▶ _TASK ITEM_: Nothing but an exact copy is wanted: the line with "أغسطس 2016 (251, 1876)" and each line after it in the data below, last line included.

Saved data entries:
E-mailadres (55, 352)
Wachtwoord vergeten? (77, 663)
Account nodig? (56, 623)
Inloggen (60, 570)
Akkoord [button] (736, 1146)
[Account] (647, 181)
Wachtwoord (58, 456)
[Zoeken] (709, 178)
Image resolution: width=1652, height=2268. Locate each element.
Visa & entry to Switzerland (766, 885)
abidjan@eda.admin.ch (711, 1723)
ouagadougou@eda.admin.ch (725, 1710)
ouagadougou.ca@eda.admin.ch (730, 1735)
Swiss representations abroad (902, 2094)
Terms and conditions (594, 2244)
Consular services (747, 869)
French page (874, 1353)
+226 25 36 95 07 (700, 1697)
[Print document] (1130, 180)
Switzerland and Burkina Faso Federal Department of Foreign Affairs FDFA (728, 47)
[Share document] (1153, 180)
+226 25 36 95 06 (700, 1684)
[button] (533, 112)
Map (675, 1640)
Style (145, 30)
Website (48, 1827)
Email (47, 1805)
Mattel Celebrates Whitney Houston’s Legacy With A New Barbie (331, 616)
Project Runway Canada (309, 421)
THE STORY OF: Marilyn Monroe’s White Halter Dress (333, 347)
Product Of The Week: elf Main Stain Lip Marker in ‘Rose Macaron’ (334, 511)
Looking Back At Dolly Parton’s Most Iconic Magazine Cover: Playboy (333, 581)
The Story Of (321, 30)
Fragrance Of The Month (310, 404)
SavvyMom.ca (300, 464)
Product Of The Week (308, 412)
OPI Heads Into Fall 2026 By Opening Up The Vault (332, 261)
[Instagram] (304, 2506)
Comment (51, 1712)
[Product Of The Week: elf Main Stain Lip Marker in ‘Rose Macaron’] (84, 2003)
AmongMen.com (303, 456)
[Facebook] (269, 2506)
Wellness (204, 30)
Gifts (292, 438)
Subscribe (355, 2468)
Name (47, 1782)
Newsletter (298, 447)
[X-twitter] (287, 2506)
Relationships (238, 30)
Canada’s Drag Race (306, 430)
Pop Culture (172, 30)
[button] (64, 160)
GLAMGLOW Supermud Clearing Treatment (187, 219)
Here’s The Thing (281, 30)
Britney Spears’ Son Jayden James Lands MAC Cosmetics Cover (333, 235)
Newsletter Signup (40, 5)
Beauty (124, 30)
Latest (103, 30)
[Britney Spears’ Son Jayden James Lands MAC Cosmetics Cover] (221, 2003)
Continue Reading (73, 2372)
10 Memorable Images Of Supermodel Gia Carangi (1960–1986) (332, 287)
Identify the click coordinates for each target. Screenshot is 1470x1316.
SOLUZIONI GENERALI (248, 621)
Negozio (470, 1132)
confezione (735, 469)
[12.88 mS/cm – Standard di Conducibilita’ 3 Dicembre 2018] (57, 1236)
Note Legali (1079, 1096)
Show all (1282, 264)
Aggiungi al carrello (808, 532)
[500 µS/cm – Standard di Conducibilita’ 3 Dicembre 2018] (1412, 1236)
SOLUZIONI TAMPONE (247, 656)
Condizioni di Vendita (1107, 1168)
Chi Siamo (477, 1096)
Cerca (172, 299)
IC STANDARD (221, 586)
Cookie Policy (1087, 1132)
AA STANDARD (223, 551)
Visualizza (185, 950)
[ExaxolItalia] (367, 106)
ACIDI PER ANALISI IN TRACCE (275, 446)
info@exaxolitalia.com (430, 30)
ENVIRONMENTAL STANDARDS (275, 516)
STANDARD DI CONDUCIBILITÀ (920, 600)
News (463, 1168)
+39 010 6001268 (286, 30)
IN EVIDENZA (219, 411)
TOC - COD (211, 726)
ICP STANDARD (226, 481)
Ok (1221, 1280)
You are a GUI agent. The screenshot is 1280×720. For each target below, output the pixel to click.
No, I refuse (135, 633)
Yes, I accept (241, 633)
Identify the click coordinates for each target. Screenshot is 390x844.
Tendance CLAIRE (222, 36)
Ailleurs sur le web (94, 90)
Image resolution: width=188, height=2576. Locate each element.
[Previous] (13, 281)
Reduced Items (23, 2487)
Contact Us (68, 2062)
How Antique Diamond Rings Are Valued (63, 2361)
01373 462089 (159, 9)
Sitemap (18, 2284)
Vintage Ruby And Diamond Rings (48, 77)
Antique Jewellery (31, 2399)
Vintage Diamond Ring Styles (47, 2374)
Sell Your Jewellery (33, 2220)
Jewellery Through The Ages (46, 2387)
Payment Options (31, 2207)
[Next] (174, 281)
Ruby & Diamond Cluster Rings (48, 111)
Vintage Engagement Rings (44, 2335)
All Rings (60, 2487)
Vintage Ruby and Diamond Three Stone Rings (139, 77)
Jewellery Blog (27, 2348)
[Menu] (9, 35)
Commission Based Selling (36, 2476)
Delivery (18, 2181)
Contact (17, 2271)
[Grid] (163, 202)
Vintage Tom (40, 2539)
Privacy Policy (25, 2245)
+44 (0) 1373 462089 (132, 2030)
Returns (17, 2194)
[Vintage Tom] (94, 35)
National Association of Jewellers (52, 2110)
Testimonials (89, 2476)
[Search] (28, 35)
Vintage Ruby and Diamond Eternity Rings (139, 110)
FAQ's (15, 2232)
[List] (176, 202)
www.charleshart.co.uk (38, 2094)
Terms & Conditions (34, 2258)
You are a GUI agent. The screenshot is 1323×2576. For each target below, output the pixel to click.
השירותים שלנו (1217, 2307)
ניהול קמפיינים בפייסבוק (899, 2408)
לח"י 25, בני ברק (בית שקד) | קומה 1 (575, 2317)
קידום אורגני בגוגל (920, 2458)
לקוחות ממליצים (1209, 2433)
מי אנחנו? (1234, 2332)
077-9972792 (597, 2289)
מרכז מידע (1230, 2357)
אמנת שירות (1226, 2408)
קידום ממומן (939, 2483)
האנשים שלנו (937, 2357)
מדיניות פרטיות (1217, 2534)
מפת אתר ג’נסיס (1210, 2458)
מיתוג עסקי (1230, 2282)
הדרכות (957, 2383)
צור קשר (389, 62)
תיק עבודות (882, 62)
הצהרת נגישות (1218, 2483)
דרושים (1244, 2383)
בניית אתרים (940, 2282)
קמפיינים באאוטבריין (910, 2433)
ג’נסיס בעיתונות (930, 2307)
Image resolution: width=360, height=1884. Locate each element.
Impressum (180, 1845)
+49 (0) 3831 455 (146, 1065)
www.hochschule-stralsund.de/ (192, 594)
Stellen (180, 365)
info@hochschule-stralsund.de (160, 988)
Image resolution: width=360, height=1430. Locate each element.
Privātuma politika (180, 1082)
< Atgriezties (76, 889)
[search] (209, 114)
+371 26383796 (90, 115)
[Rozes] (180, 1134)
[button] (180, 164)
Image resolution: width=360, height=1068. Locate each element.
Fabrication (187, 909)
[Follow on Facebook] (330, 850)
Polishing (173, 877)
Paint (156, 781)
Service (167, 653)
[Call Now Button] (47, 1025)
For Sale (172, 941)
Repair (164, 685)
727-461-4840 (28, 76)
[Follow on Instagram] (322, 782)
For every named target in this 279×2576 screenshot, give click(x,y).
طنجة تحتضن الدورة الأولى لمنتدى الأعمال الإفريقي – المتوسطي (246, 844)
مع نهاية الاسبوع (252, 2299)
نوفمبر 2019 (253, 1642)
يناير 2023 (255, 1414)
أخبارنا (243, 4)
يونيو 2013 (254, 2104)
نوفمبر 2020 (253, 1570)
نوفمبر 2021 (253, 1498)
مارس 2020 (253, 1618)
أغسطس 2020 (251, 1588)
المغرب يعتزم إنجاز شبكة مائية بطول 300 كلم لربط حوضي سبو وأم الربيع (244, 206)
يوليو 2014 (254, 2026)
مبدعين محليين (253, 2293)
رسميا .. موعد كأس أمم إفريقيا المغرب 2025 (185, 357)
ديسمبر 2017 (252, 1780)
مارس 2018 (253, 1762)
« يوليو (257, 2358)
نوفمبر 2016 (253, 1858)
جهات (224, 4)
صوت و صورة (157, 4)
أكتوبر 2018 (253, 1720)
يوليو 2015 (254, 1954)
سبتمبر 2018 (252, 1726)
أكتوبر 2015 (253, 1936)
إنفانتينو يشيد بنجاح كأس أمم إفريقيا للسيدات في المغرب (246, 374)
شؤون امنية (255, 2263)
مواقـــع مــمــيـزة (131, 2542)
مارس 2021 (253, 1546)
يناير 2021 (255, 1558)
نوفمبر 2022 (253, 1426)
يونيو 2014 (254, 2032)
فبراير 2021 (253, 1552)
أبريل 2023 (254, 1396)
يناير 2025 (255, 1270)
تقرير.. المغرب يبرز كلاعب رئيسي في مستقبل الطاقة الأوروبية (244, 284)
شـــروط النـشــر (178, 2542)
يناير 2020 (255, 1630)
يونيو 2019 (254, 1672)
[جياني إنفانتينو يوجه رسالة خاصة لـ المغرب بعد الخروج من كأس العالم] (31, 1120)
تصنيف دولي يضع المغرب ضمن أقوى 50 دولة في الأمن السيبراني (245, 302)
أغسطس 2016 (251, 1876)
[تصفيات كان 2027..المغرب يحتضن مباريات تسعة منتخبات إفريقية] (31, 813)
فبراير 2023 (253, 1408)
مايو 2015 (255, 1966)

▶ _RESULT_:
أغسطس 2016 (251, 1876)
[تصفيات كان 2027..المغرب يحتضن مباريات تسعة منتخبات إفريقية] (31, 813)
فبراير 2023 (253, 1408)
مايو 2015 (255, 1966)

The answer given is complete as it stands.